The area under the ROC curve of the prediction score was 0.88 (95% CI, 0.65 – 1.00) (Fig 1).

The cutoff point on ROC curve corresponded to the score of 60, which had the highest

sensitivity (100%) and specificity (85.71%), with a positive likelihood ratio of 7.0 and

negative likelihood ratio of 0.0. The score of 45 had 100% sensitivity, but a lower specificity

of 42.86%, whereas a score of less than 25 had 0% specificity (Fig 1).
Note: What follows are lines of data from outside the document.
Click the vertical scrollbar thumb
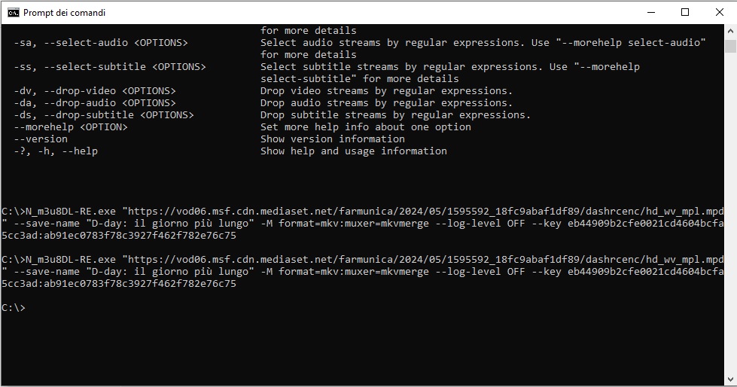 (x=730, y=47)
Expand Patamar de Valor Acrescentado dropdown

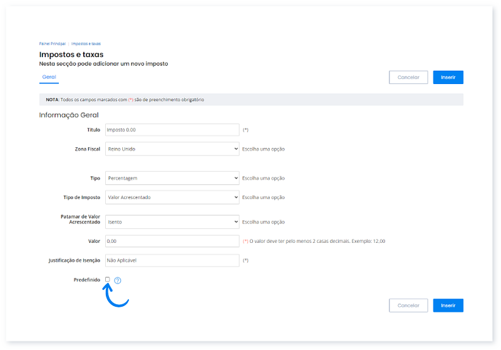(172, 221)
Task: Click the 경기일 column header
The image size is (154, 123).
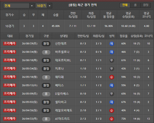Action: tap(30, 36)
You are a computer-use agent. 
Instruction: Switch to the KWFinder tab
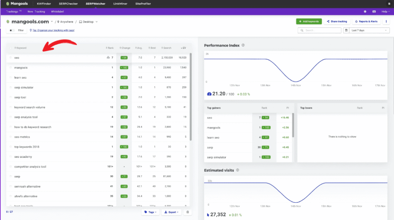44,3
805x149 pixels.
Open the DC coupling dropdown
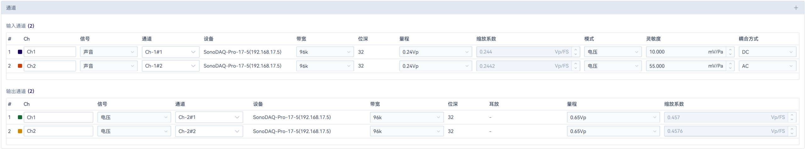point(767,52)
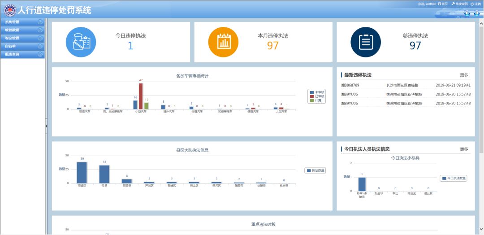Click 更多 in the 今日执法人员执法信息 panel
This screenshot has width=484, height=235.
pyautogui.click(x=464, y=149)
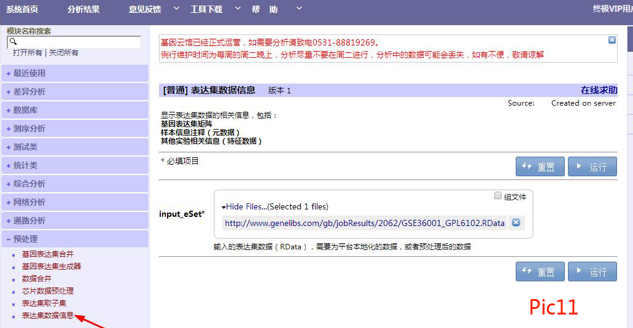Viewport: 633px width, 328px height.
Task: Collapse the 预处理 sidebar section
Action: [x=26, y=239]
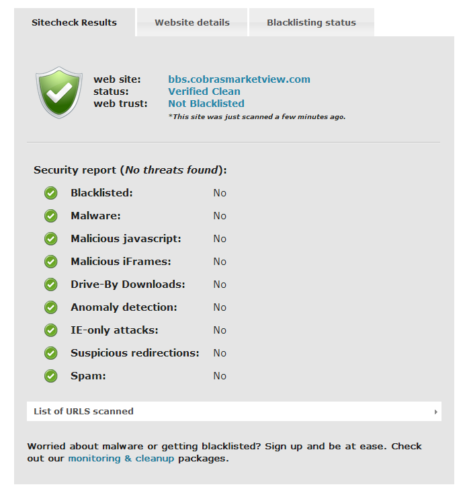Viewport: 465px width, 489px height.
Task: Click the check icon next to Malicious javascript
Action: click(51, 239)
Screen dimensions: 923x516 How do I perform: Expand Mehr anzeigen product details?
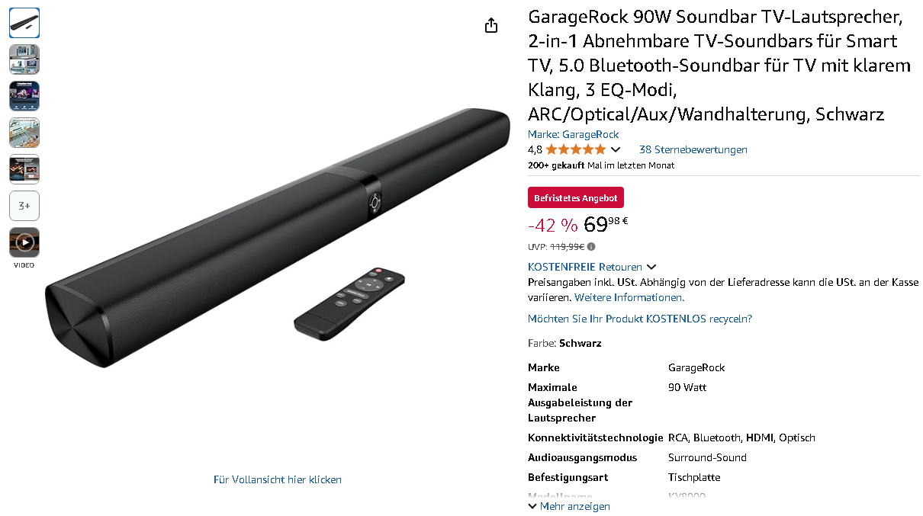[x=569, y=506]
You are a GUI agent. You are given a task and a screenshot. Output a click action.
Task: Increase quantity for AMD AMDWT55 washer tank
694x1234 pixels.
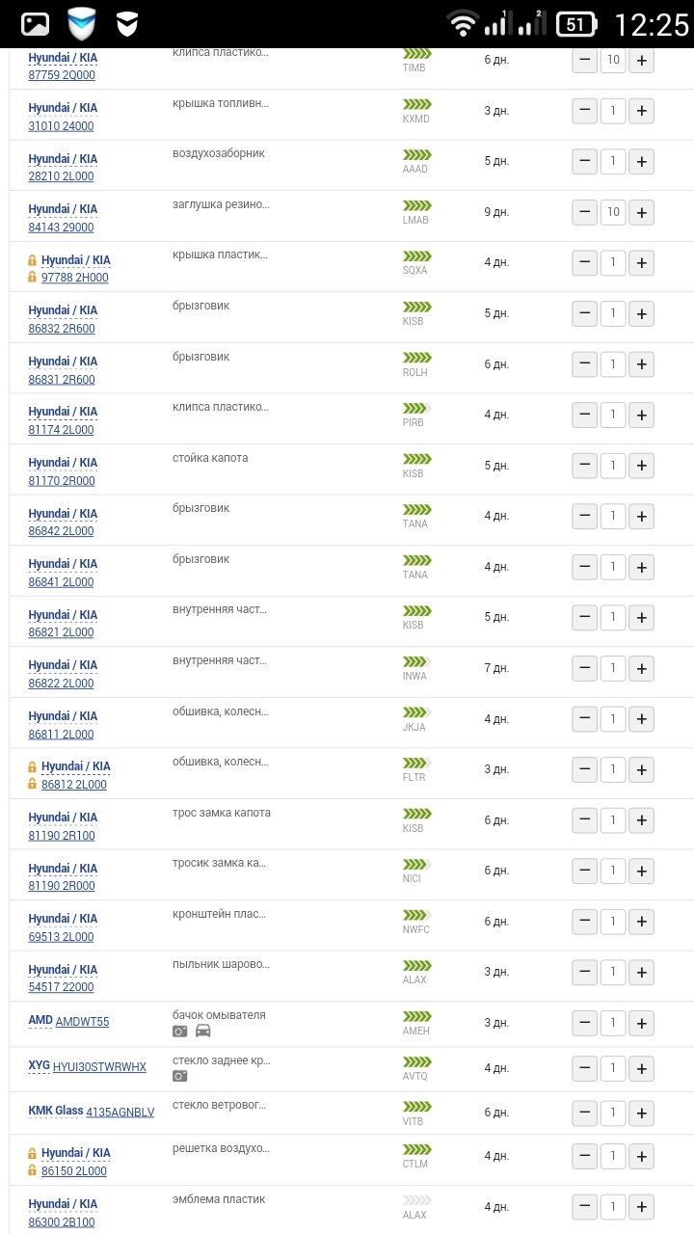[642, 1023]
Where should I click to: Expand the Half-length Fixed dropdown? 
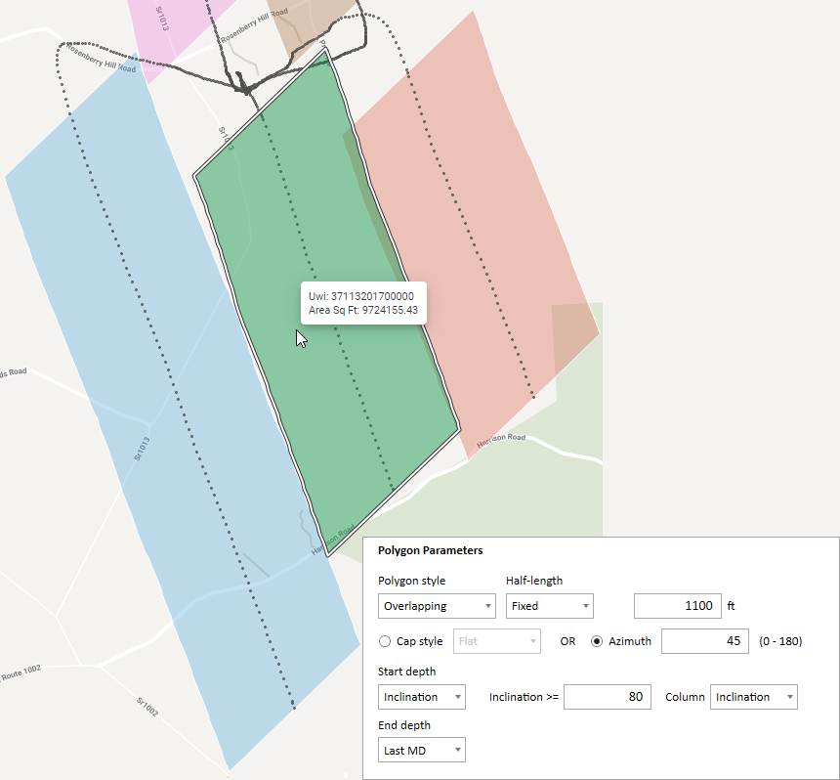(549, 606)
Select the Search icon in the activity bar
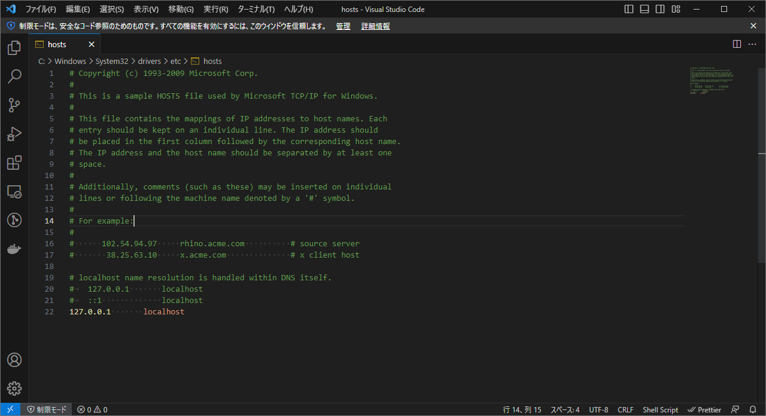Image resolution: width=766 pixels, height=416 pixels. [x=14, y=77]
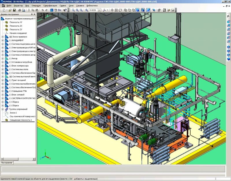Switch to the Построение tab
231x181 pixels.
(7, 163)
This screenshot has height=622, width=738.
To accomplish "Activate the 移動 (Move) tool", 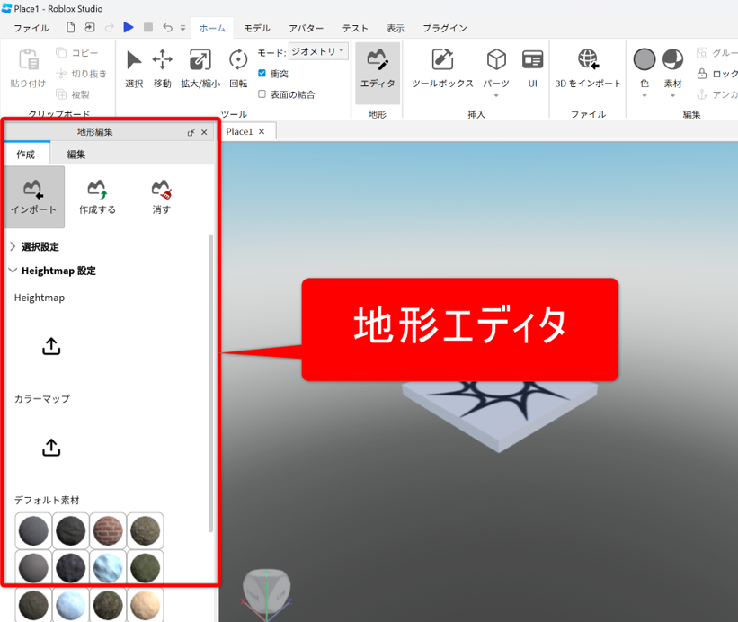I will coord(162,67).
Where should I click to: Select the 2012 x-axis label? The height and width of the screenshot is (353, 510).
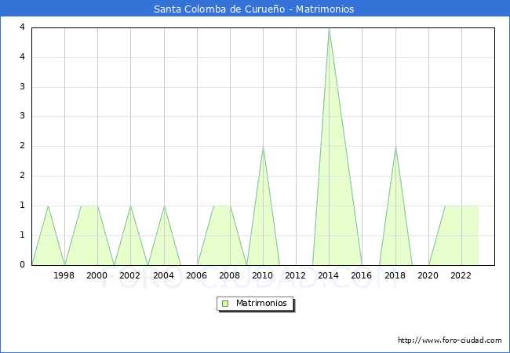(296, 275)
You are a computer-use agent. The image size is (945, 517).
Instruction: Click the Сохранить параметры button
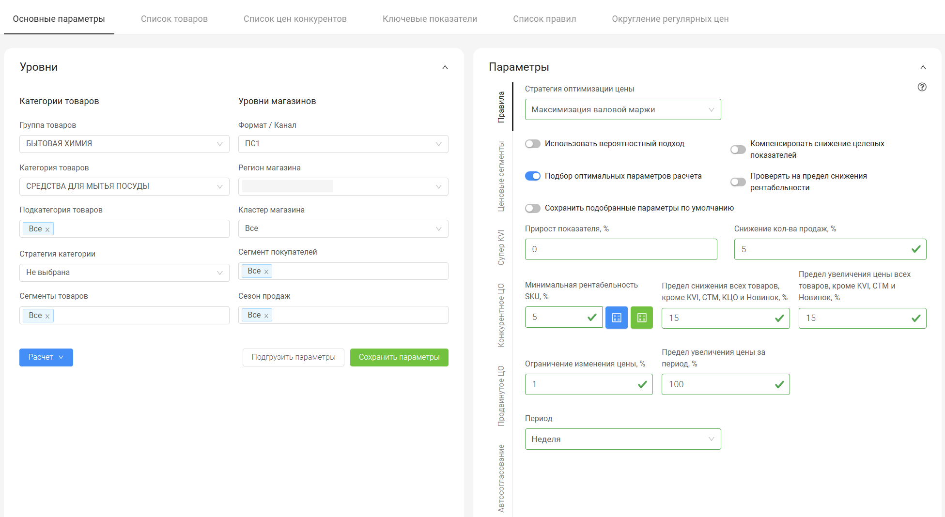pyautogui.click(x=399, y=357)
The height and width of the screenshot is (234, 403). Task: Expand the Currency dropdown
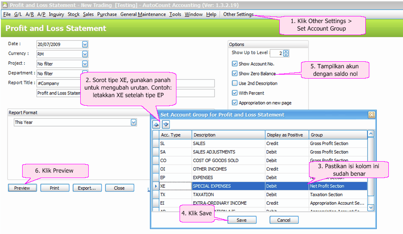85,54
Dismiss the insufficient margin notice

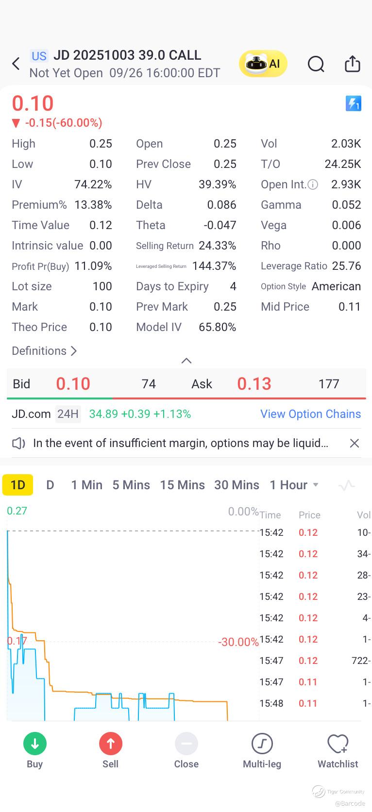tap(355, 443)
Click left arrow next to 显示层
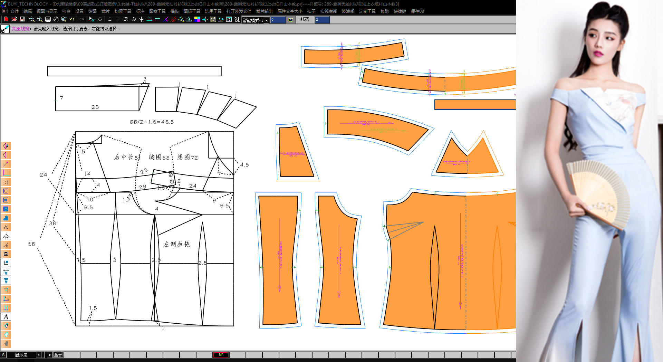This screenshot has height=362, width=663. 39,355
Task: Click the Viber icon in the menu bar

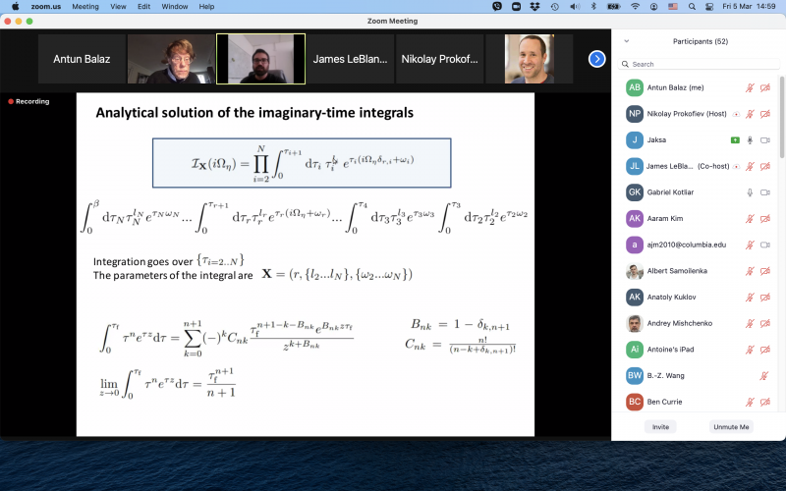Action: [x=498, y=6]
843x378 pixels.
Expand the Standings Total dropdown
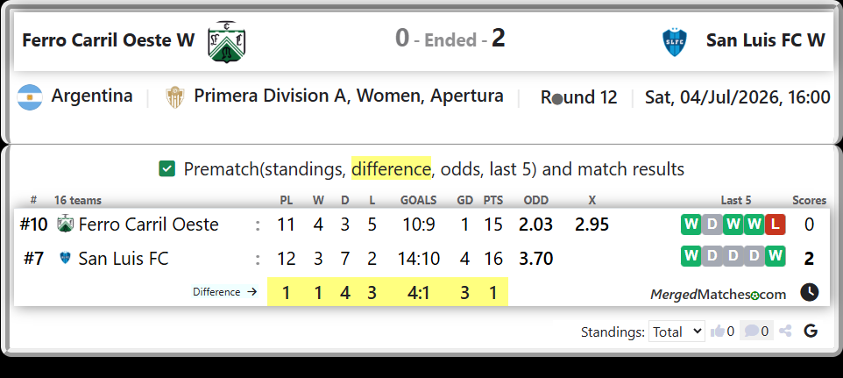point(677,332)
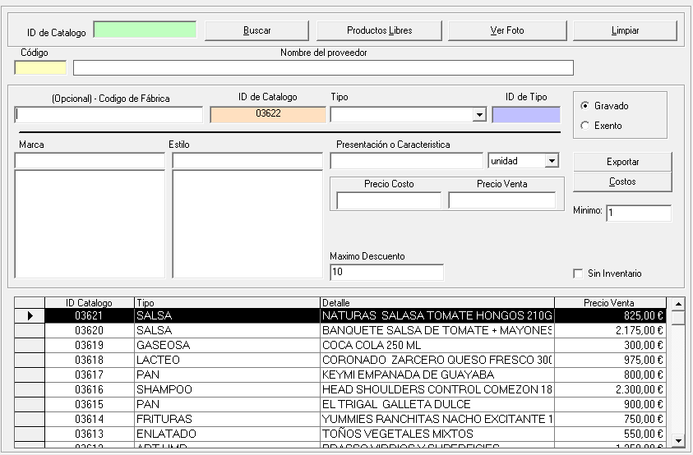Enable the Sin Inventario checkbox

coord(578,273)
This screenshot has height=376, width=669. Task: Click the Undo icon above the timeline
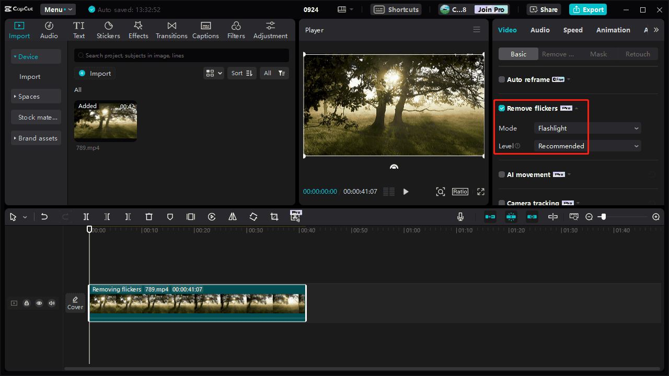coord(44,217)
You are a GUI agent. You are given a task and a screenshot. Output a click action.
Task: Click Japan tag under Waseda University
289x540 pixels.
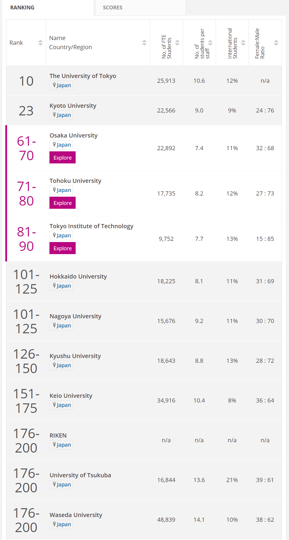(64, 524)
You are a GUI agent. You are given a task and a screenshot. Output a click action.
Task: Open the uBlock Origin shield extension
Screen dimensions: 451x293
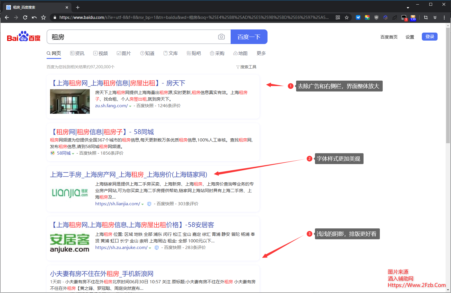376,17
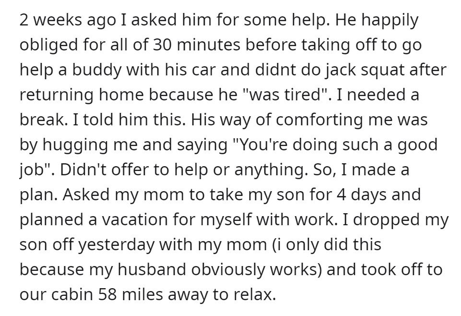Click the word "buddy" in the paragraph
Image resolution: width=461 pixels, height=316 pixels.
(97, 71)
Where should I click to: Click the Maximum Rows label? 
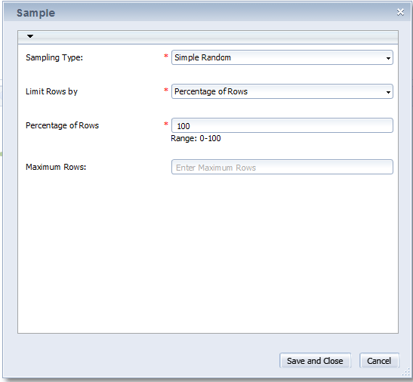[56, 167]
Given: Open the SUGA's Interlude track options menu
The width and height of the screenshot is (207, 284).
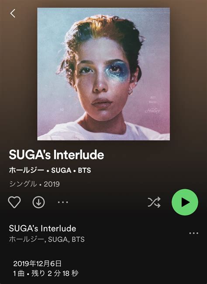Looking at the screenshot, I should click(x=193, y=233).
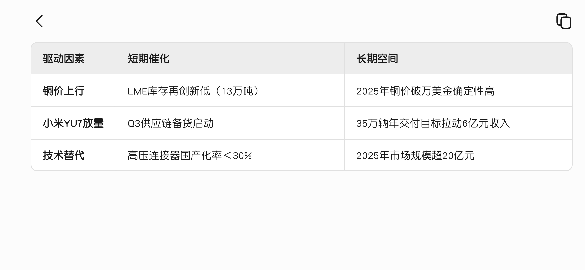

When applied to patients in the literature for whom enough clinical data were available, the

diagnostic scoring system identified 16 out of 22 patients as having myxedema coma (score ≥

60) (Table 5). The remaining six patients would have been classified as being at risk for

myxedema coma (scores ranged between 45 - 55), but did not quite meet the criteria for a

diagnosis of myxedema coma. None of the twenty two patients had scores at presentation that

qualified them as unlikely to have myxedema coma.

Discussion

Although it is generally accepted that the diagnosis of myxedema coma should rely on some

degree of mental status alteration, impaired thermoregulatory response and the presence of a

precipitating event [6], clear cut diagnostic criteria to define myxedema coma have not been

established. Moreover, uncertainty of diagnosis is suggested by the numerous hypothyroid

patients with presumed myxedema coma reported in the literature in whom at least one of

these features was minor or absent.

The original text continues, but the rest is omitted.